Work request: Pull out every line from the one holding "At what (x,y)" through the one holding "Looking at the", both included, and copy them as they appear in the items below.

Input material:
◆ ◆ ◆ ◆

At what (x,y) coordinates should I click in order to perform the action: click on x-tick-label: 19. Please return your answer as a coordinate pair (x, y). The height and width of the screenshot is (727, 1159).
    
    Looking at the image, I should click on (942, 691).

◆ ◆ ◆ ◆

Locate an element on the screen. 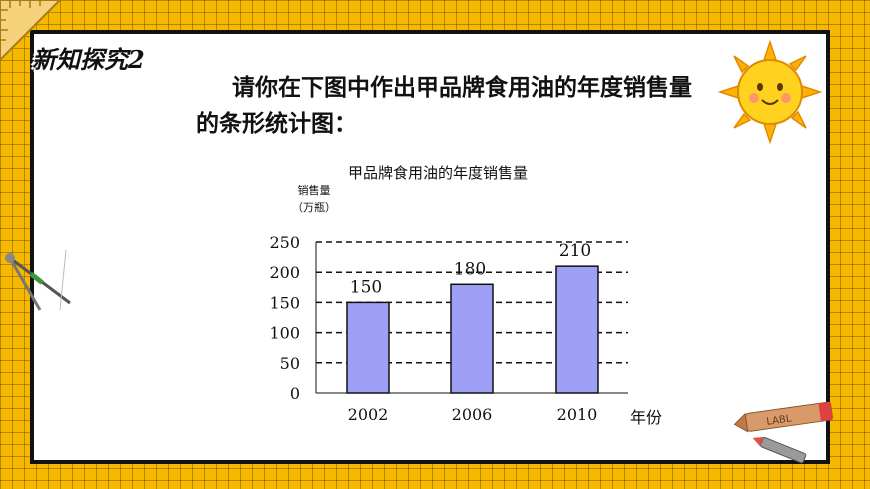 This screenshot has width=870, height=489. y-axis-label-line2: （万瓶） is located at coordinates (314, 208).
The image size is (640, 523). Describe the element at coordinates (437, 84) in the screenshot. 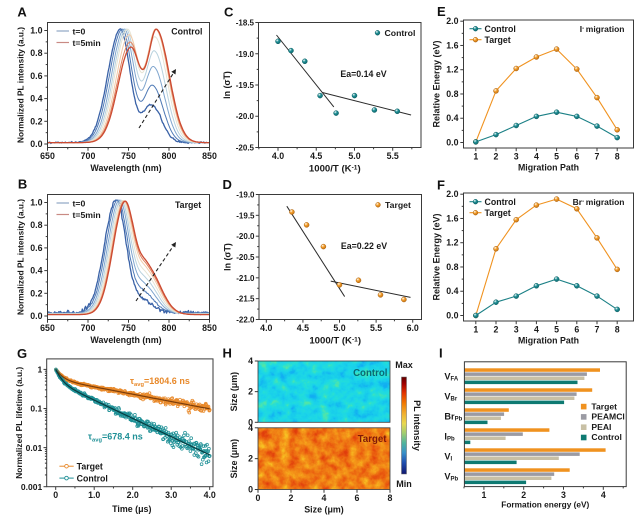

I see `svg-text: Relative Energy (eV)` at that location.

◆ ◆ ◆ ◆

Finished exercise:
At what (x,y) coordinates should I click in order to perform the action: click on x-tick-label: 19. Please return your answer as a coordinate pair (x, y). The height and width of the screenshot is (727, 1159).
    
    Looking at the image, I should click on (942, 691).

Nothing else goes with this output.